• santiago-pl an hour ago

    It looks like Trivy was compromised at least five days ago. https://www.wiz.io/blog/trivy-compromised-teampcp-supply-cha...

    • Nayjest 23 minutes ago

      Use secure and minimalistic lm-proxy instead:

      https://github.com/Nayjest/lm-proxy

      ``` pip install lm-proxy ```

      Guys, sorry, as the author of a competing opensource product, I couldn’t resist

      • ajoy 42 minutes ago

        Reminded me of a similar story at openSSH, wonderfully documented in a "Veritasium" episode, which was just fascinating to watch/listen.

        https://www.youtube.com/watch?v=aoag03mSuXQ

        • ilusion 31 minutes ago

          Does this mean opencode (and other such agent harnesses that auto update) might also be compromised?

          • sudorm 15 minutes ago

            are there any timestamps available when the malicious versions were published on pypi? I can't find anything but that now the last "good" version was published on march 22.

            • sudorm 3 minutes ago

              according to articles the first malicious version was published at roughly 8:30 UTC and the pypi repo taken down at ~11:25 UTC.

            • Ayc0 29 minutes ago

              Exactly what I needed, thanks.

              • rgambee 7 hours ago

                Seems that the GitHub account of one of the maintainers has been fully compromised. They closed the GitHub issue for this problem. And all their personal repos have been edited to say "teampcp owns BerriAI". Here's one example: https://github.com/krrishdholakia/blackjack_python/commit/8f...
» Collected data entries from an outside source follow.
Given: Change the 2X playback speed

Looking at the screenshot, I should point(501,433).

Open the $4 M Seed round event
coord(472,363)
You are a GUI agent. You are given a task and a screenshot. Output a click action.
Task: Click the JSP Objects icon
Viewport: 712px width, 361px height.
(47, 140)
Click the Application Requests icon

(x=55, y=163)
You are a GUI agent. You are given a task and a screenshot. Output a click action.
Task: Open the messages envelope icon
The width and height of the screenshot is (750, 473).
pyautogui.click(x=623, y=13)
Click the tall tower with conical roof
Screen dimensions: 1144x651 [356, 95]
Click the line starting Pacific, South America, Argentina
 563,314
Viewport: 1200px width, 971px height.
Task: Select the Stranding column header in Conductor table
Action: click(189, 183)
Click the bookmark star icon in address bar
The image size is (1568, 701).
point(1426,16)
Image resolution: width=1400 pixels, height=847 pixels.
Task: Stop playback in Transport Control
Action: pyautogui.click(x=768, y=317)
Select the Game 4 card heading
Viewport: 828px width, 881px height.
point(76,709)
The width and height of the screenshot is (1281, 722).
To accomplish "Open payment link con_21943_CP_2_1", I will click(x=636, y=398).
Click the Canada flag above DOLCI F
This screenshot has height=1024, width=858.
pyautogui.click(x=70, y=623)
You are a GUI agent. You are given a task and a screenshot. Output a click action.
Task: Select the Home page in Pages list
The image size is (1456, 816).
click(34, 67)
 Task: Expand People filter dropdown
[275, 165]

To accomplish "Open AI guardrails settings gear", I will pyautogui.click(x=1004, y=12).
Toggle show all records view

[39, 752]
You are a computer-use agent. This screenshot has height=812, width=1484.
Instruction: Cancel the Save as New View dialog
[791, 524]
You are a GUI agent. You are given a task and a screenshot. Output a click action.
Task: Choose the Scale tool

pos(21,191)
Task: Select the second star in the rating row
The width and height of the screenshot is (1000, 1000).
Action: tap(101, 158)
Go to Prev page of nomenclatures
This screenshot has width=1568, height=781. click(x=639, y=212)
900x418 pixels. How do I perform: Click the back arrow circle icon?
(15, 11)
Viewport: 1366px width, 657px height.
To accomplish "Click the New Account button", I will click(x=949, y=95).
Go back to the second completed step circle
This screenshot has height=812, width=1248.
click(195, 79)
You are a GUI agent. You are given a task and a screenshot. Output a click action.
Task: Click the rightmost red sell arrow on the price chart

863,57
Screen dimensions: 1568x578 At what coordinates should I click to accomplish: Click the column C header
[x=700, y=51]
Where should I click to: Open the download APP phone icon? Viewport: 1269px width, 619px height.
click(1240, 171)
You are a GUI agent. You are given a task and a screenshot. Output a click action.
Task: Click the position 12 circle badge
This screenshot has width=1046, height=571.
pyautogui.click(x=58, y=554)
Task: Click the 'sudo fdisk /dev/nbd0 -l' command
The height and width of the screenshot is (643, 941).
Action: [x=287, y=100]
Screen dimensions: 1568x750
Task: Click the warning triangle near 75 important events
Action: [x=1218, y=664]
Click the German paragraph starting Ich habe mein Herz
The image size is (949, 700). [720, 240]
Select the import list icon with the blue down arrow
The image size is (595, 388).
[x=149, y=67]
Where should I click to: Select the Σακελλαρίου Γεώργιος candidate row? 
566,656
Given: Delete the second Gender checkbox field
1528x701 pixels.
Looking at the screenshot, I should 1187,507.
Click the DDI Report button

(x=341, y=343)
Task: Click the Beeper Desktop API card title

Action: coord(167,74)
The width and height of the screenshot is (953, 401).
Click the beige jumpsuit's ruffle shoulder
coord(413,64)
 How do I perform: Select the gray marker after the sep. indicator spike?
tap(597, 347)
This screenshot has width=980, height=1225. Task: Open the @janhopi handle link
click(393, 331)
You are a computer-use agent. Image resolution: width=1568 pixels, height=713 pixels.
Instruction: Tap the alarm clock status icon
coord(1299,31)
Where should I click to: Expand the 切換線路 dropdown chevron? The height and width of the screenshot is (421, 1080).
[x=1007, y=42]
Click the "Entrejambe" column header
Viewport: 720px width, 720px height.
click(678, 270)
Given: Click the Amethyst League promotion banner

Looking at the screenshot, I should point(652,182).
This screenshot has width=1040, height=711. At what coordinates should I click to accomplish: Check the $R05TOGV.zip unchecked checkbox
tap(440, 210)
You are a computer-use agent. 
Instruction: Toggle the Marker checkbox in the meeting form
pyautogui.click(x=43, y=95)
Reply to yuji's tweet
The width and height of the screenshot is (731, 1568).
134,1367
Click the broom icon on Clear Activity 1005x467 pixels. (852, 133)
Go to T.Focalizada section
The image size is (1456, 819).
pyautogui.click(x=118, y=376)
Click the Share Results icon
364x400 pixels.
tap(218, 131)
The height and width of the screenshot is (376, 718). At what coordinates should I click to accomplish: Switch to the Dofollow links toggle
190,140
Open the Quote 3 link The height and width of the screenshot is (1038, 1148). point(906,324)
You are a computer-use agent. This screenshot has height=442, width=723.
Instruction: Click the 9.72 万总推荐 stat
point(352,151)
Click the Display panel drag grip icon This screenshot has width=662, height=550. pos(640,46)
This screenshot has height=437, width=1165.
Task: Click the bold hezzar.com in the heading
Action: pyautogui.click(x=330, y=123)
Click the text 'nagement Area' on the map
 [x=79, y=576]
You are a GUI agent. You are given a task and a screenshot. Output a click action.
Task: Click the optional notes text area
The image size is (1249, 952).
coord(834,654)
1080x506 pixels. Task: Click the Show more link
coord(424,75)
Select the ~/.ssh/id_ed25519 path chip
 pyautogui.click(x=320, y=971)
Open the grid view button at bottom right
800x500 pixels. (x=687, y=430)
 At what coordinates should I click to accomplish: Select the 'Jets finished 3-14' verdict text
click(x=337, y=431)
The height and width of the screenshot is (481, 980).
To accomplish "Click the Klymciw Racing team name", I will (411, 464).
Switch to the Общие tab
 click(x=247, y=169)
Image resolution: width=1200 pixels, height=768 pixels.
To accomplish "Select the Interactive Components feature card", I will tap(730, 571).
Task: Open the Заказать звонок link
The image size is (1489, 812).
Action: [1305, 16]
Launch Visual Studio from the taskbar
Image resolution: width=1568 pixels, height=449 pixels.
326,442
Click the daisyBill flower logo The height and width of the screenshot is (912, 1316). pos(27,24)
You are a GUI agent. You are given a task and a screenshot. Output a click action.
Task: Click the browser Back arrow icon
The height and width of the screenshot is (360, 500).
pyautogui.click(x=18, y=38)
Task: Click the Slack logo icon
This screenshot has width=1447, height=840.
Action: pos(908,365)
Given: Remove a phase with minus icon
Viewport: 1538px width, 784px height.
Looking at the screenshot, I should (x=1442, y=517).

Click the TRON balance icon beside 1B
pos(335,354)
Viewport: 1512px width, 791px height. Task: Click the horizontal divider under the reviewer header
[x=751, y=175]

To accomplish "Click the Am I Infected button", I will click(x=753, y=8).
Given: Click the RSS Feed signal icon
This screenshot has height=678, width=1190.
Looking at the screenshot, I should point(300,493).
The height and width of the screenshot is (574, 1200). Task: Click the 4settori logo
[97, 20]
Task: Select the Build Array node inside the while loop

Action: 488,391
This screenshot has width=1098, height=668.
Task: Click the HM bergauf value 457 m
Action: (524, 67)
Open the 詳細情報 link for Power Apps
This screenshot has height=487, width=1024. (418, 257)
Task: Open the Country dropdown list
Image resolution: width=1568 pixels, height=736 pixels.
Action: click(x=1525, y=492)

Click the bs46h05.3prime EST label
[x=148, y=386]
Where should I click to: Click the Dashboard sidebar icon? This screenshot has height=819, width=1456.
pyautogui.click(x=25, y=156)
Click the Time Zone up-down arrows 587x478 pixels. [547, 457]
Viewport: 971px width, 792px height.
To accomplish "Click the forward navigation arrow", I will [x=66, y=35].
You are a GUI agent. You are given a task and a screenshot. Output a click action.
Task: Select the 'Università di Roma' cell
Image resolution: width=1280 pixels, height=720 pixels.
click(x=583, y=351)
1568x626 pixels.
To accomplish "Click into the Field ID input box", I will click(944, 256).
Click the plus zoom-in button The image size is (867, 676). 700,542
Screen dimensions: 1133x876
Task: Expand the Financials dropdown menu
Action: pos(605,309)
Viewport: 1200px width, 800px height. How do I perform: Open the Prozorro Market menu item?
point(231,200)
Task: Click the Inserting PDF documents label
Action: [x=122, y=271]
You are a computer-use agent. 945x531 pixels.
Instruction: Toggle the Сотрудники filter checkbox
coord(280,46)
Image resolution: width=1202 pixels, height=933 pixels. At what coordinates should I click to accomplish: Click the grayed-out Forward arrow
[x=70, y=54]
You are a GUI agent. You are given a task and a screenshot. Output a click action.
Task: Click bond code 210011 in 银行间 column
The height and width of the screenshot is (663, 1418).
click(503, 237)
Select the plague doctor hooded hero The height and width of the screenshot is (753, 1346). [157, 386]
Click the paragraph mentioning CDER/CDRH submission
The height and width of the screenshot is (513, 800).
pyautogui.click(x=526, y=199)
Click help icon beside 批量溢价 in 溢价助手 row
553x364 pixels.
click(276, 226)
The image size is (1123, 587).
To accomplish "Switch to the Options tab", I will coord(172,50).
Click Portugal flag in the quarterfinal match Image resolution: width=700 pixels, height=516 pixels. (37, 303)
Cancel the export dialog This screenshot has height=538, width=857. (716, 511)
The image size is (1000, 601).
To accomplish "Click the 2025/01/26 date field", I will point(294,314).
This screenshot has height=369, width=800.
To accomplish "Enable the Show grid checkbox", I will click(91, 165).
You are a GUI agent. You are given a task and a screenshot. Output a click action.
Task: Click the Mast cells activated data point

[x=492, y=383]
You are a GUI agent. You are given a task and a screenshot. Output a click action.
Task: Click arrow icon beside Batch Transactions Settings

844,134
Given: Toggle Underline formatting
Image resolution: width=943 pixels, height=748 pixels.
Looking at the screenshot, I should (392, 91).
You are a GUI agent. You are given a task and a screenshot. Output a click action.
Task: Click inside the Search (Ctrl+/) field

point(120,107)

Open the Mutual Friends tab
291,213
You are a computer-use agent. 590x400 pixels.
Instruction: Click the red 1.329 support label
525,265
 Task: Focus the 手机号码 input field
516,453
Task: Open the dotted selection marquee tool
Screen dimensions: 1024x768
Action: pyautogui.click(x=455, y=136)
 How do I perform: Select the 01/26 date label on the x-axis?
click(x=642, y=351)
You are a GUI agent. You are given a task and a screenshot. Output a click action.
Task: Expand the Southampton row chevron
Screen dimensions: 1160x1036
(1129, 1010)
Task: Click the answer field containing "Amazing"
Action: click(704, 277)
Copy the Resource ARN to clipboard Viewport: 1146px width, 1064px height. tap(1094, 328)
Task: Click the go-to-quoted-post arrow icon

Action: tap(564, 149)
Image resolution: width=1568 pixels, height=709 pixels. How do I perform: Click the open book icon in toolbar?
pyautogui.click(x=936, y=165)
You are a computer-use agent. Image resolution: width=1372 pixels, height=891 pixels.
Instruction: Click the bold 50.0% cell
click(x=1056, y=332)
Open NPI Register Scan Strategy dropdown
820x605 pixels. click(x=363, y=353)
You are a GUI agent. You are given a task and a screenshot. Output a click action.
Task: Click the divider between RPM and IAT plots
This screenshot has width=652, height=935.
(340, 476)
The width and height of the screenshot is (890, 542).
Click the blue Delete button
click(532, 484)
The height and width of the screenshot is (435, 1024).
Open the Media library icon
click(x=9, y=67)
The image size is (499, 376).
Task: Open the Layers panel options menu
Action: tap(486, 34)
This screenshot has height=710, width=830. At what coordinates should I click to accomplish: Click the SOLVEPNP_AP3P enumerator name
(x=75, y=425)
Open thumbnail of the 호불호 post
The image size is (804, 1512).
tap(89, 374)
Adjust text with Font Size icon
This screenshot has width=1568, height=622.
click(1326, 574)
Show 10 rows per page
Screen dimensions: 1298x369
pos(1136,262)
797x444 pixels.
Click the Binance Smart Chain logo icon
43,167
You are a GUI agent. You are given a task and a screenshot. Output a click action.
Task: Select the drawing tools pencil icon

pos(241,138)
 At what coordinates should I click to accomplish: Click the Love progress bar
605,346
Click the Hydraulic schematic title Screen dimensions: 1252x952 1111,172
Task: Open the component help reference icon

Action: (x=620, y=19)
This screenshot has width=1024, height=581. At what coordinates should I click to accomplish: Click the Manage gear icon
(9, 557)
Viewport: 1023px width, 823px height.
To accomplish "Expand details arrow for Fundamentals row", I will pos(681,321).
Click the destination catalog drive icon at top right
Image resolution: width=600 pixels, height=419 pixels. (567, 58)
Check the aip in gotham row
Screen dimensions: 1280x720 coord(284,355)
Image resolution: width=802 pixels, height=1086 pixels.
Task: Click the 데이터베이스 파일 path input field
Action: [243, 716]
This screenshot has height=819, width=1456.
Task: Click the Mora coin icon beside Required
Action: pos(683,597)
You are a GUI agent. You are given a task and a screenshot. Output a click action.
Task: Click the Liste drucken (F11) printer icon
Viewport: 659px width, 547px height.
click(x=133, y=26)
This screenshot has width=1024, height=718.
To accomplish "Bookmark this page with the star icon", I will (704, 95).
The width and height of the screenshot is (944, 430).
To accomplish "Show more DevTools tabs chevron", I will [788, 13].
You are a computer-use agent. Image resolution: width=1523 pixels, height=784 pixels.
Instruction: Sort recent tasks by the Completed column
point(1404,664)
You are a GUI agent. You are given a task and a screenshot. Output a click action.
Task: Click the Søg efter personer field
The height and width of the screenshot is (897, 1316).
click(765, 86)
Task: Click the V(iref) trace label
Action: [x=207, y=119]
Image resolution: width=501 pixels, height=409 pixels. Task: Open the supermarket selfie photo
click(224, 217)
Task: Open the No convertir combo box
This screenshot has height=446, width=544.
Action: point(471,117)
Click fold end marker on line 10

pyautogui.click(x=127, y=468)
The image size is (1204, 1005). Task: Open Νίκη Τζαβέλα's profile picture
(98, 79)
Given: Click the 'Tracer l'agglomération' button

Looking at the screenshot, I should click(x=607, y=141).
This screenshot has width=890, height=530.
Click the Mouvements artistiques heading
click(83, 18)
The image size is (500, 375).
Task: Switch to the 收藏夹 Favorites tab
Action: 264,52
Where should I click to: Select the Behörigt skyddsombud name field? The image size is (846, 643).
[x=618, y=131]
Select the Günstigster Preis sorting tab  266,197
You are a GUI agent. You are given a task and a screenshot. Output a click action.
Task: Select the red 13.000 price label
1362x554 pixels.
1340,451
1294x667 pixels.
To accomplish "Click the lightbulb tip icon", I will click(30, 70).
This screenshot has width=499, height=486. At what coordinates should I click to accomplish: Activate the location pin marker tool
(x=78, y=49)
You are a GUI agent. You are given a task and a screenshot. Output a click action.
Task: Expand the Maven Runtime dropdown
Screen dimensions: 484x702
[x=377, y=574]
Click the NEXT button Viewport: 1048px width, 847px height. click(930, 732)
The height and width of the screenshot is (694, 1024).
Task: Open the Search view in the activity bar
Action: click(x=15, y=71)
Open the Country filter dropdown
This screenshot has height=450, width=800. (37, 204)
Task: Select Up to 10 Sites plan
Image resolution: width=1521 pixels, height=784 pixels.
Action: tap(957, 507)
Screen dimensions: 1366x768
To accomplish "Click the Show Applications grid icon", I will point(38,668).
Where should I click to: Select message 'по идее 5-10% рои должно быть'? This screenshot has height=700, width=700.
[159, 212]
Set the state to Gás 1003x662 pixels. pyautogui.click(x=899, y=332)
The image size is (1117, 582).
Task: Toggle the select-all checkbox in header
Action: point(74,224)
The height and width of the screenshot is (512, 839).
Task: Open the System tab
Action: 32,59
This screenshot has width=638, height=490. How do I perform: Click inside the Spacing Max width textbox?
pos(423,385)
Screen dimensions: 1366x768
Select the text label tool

                • somehnguy an hour ago

                  Perhaps I'm missing something obvious - but what's up with the comments on the reported issue?

                  Hundreds of downvoted comments like "Worked like a charm, much appreciated.", "Thanks, that helped!", and "Great explanation, thanks for sharing."

                  • kamikazechaser an hour ago

                    Compromised accounts. The malware targeted ~/.git-credentials.

                  • homanp 6 hours ago

                    How were they compromised? Phishing?

                    • bfeynman 8 hours ago

                      pretty horrifying. I only use it as lightweight wrapper and will most likely move away from it entirely. Not worth the risk

                      • dot_treo 7 hours ago

                        Even just having an import statement for it is enough to trigger the malware in 1.82.8.